• **EXERCISE TASK**
Copy out the rows verbatim, from the first line through the line containing "I will 697,489.".

• **Word and element locating rows**
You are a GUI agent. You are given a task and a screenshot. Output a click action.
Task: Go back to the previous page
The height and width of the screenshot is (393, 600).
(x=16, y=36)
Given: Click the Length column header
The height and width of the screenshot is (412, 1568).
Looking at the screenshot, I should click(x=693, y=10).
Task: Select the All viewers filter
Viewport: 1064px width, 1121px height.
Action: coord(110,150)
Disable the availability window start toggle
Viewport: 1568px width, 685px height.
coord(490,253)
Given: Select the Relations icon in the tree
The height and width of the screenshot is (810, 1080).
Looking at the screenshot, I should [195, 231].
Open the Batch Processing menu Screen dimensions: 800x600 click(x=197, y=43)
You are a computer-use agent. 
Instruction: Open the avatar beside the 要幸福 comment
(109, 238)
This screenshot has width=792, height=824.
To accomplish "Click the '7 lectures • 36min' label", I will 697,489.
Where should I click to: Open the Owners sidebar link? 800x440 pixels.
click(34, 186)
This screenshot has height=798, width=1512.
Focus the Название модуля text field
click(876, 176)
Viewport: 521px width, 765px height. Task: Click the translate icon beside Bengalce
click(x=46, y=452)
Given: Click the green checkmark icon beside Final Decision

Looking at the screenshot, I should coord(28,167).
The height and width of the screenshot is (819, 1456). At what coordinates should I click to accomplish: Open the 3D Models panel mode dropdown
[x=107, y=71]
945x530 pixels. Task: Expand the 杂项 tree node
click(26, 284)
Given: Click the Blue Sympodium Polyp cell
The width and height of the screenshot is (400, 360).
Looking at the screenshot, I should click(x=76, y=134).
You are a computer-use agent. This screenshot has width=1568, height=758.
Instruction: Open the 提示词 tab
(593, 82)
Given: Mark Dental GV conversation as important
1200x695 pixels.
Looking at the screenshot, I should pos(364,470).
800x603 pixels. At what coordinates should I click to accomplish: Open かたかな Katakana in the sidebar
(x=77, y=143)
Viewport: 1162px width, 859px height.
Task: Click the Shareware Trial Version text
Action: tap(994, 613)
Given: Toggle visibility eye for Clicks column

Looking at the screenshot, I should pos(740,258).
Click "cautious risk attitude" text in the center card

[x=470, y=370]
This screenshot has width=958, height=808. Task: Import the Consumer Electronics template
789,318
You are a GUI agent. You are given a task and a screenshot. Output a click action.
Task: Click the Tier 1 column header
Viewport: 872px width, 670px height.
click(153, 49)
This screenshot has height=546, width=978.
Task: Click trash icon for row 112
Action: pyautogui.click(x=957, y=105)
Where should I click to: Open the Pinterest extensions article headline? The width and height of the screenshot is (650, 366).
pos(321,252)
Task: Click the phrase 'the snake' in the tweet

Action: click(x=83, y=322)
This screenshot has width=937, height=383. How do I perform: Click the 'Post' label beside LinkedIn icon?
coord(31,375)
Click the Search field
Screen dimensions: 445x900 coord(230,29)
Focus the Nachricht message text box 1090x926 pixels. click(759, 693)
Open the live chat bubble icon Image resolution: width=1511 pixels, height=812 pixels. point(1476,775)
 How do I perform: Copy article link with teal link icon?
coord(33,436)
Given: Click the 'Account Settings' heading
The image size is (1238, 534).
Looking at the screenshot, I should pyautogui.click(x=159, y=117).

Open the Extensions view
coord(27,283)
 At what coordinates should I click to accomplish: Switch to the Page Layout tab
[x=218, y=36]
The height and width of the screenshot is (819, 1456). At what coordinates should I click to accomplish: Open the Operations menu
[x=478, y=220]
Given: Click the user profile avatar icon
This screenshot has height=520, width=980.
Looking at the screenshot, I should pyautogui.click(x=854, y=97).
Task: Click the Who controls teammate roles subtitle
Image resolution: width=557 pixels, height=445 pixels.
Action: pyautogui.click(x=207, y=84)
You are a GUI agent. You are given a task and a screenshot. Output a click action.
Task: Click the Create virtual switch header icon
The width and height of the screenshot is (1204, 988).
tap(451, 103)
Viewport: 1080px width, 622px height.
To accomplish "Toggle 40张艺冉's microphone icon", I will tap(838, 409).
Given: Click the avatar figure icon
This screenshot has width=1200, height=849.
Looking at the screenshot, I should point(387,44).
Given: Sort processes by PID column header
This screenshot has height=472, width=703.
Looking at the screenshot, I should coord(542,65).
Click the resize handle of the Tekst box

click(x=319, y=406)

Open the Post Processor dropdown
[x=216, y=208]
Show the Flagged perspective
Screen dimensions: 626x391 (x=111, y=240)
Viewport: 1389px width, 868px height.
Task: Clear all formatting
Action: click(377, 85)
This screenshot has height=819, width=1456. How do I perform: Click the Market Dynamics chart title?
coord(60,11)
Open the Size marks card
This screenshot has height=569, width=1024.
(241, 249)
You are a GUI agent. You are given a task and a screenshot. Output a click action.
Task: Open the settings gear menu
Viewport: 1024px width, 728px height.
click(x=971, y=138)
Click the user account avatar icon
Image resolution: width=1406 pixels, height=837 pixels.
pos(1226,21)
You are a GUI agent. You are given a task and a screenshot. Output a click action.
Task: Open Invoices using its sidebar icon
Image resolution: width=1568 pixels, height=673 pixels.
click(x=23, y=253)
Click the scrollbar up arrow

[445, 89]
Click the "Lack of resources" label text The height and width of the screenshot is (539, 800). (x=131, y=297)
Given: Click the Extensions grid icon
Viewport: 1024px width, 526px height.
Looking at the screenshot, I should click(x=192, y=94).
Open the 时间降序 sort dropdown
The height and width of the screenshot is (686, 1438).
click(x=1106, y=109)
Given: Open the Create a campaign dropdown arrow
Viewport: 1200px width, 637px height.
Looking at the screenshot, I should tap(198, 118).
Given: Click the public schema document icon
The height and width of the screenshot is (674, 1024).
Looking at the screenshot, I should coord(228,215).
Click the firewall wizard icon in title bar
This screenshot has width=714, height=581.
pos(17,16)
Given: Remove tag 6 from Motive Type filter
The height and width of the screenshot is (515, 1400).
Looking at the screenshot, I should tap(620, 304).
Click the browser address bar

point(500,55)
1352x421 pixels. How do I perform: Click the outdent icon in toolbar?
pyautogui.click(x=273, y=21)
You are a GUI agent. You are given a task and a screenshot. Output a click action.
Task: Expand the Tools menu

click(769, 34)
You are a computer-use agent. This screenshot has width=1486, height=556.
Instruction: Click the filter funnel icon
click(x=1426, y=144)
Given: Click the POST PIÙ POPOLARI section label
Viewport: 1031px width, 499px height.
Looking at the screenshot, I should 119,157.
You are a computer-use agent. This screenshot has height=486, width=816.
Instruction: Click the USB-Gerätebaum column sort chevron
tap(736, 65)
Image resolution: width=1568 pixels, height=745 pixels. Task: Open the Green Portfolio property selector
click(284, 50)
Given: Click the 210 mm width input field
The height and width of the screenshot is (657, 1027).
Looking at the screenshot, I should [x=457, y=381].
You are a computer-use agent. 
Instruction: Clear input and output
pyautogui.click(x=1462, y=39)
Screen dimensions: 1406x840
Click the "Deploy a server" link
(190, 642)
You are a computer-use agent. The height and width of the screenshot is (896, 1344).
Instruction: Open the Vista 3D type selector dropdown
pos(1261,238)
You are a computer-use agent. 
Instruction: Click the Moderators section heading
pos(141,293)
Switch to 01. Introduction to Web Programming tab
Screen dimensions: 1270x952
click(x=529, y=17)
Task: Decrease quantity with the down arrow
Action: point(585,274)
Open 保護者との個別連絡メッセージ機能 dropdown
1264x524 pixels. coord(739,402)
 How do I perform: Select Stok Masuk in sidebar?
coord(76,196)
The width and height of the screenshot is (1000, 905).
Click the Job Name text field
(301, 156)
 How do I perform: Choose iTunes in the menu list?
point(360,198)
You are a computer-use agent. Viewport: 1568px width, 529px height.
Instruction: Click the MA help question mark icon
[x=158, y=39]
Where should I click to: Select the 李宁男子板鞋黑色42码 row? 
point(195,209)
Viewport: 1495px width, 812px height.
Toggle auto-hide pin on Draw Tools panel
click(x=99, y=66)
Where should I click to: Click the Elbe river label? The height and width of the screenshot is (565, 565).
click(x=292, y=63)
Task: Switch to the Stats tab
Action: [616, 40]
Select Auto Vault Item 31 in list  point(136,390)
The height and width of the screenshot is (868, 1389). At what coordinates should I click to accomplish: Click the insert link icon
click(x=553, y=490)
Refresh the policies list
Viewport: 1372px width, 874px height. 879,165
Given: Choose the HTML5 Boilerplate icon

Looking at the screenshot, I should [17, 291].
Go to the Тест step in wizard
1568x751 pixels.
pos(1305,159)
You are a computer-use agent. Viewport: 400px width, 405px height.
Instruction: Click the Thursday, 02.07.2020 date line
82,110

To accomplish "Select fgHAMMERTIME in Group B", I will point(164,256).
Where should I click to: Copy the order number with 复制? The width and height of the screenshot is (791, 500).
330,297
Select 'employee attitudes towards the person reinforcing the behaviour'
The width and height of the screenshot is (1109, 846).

• **OUTPUT BELOW**
You are a GUI agent. You are given a task and a screenshot. Output a click action.
Task: Go back to the previous page
The height and width of the screenshot is (393, 600).
(x=16, y=36)
Given: Click the Length column header
The height and width of the screenshot is (412, 1568).
Looking at the screenshot, I should click(x=693, y=10).
Task: Select the All viewers filter
Viewport: 1064px width, 1121px height.
Action: coord(110,150)
Disable the availability window start toggle
Viewport: 1568px width, 685px height.
coord(490,253)
Given: Select the Relations icon in the tree
The height and width of the screenshot is (810, 1080).
Looking at the screenshot, I should [195, 231].
Open the Batch Processing menu Screen dimensions: 800x600 click(x=197, y=43)
You are a computer-use agent. 
Instruction: Open the avatar beside the 要幸福 comment
(109, 238)
This screenshot has width=792, height=824.
To accomplish "Click the '7 lectures • 36min' label", I will 697,489.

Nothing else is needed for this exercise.